D’après le communiqué de Moody’s, les plafonds nationaux de la Tunisie ont été abaissés d’un cran, passant de Ba2 à Ba3. L’écart de trois crans par rapport à la notation souveraine reflète des institutions et des actions gouvernementales relativement prévisibles, altérées par une forte empreinte du secteur public, des contraintes de compétitivité externe et un environnement politique et social difficile qui entravent l’environnement des affaires.

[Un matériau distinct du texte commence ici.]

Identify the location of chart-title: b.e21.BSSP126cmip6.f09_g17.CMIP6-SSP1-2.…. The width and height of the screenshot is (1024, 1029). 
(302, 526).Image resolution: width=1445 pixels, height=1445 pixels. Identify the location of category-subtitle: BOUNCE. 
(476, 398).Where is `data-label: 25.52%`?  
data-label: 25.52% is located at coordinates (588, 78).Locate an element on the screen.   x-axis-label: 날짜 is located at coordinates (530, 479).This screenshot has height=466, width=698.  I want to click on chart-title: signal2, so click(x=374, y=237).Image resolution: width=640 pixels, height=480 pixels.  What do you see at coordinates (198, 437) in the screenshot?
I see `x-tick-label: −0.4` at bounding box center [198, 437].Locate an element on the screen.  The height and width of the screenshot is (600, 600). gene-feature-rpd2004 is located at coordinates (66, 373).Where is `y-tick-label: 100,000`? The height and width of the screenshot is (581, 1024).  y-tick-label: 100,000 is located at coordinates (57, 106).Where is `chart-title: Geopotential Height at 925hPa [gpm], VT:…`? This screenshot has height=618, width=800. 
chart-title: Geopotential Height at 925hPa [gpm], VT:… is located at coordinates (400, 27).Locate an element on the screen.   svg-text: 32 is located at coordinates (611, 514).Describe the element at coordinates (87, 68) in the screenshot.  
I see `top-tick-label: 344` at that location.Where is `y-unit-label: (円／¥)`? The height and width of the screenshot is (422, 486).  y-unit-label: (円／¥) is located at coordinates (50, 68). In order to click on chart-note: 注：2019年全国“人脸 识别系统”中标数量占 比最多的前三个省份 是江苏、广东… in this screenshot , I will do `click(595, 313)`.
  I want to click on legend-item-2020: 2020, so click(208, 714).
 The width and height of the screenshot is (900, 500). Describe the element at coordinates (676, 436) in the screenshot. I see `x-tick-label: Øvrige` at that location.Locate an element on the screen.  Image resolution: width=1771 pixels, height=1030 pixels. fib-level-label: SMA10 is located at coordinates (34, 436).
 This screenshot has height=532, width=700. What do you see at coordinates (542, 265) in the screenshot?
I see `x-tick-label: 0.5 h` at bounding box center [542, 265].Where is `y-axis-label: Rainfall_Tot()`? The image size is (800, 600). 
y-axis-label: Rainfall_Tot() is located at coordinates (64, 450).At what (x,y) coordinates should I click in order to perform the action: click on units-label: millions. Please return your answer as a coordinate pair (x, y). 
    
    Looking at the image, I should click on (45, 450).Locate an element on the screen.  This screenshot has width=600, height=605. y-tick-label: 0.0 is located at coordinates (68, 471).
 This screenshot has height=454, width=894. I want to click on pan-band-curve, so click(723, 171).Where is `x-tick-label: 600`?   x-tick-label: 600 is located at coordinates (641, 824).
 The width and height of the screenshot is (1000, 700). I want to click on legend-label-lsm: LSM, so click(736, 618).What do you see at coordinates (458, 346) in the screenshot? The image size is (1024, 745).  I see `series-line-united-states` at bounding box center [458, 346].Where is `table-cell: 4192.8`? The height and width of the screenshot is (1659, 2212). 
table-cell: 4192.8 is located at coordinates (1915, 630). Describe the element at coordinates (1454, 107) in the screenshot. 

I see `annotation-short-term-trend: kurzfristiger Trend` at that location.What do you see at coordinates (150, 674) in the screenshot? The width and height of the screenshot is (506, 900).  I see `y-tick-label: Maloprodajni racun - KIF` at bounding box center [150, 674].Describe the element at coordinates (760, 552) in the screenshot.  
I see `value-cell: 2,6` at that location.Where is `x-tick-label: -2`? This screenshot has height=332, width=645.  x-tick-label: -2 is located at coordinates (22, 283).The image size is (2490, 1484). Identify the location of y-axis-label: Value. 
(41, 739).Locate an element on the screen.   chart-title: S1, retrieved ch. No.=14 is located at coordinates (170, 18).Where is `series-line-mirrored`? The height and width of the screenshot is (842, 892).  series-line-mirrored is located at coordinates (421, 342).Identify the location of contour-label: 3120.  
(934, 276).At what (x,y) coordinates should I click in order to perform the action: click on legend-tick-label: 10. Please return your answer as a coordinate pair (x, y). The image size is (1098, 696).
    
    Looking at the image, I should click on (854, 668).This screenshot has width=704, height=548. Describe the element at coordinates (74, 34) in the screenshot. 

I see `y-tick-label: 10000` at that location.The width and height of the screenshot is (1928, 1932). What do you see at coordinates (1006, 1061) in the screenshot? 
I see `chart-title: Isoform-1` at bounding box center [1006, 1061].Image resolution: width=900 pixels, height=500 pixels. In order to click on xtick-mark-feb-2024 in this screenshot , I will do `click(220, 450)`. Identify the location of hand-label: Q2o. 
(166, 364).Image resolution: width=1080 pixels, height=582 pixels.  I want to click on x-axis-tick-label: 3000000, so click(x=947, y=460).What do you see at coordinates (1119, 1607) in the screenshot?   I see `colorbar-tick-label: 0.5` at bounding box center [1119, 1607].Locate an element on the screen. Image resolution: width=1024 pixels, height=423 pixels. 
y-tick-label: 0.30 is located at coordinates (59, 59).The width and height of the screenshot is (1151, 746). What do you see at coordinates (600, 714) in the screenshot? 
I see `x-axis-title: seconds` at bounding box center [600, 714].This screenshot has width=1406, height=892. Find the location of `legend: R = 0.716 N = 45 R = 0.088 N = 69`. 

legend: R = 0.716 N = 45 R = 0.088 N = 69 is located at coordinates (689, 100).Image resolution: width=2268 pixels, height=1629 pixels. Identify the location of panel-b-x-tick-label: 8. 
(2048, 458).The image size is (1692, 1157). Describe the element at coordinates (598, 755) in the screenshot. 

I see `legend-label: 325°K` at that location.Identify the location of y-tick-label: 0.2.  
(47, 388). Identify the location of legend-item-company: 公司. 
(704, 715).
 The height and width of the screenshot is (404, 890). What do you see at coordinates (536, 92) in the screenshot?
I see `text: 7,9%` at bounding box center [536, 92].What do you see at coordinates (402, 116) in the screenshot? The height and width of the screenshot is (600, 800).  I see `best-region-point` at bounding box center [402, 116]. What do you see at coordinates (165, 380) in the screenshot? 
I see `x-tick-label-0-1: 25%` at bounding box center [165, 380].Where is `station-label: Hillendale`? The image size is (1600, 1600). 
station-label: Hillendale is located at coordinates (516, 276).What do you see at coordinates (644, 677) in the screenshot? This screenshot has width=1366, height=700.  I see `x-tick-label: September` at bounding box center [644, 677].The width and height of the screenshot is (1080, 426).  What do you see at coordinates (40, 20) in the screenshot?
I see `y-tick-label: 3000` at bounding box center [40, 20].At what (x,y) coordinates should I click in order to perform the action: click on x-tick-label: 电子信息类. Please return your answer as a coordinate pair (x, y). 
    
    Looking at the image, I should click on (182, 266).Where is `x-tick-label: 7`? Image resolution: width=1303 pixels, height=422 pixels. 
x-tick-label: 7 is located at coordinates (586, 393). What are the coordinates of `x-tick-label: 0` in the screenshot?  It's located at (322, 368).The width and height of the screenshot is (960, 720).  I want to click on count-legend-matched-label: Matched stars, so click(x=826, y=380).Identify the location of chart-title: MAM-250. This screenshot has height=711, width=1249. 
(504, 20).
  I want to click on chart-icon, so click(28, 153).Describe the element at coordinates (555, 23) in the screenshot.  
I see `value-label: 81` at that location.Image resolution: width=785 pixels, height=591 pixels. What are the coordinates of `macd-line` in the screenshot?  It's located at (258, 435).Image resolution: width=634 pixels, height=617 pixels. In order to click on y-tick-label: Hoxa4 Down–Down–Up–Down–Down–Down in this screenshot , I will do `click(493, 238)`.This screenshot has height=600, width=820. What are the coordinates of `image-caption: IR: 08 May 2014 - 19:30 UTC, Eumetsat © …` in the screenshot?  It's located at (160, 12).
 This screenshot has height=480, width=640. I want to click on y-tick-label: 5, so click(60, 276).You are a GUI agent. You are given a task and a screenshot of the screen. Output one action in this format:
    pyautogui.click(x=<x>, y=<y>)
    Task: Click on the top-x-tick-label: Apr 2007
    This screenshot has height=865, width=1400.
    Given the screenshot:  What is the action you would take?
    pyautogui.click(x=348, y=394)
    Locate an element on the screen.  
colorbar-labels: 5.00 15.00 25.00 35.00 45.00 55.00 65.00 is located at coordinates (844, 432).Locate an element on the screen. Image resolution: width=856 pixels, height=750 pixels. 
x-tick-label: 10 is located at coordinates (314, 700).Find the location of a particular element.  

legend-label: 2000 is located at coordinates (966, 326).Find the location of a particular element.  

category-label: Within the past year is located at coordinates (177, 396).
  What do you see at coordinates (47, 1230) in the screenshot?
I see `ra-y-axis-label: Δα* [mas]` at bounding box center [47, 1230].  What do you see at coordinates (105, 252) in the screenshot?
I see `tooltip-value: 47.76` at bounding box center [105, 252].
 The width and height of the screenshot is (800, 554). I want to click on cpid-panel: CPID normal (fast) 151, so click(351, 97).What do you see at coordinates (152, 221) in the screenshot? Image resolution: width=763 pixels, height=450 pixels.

Le plafond des devises a été abaissé à B2 de B1. L’écart de deux crans par rapport au plafond de la monnaie locale reflète les déséquilibres extérieurs persistants et la dépendance à l’égard des entrées étrangères, ce qui augmente l’exposition des entreprises aux risques potentiels de transfert et de convertibilité.
Avis et réactions
Intervenant, il y a quelques jours, sur les ondes d’une radio privée pour commenter la récente dégradation de la notation souveraine de la Tunisie, Ali Kooli, ministre de l’Economie, des Finances et de l’Appui à l’Investissement, déclare : «Moody’s avait prévu une notation encore plus basse mais nous avons pu l’éviter. Il faut absolument reprendre le travail, autrement la situation du pays ne cessera de se dégrader». Pour lui, la situation de la Tunisie est délicate, voire critique, mais qu’il n’est pas juste de parler de faillite. «Nous n’en serons pas au point d’arriver à ne plus être en capacité de payer les salaires, les rentrées fiscales à elles seules couvrent la masse salariale mais cela n’empêche qu’il faut absolument reprendre le travail à tous les niveaux pour assurer cette rentrée d’argent. Notre gouvernement œuvrera à empêcher la faillite de l’Etat, il faut savoir que nous déployons des efforts considérables, que Moody’s avait prévu d’abaisser davantage notre notation, mais que, grâce aux efforts du gouverneur de la BCT et du ministère des Finances, nous avons pu les convaincre de ne pas le faire » a annoncé Kooli. D’après les déclarations du ministre, « la dégradation de la notation de la Tunisie n’empêchera pas de recourir aux marchés extérieurs. Nous allons entamer les négociations avec le FMI au mois d’avril prochain, cela ne veut pas dire que nous allons céder à ses exigences, nous allons négocier et présenter notre projet de réformes, un projet réalisable et que nous voulons consensuel. Que ce gouvernement soit appuyé et soutenu est très important car autrement il ne sera pas crédible ».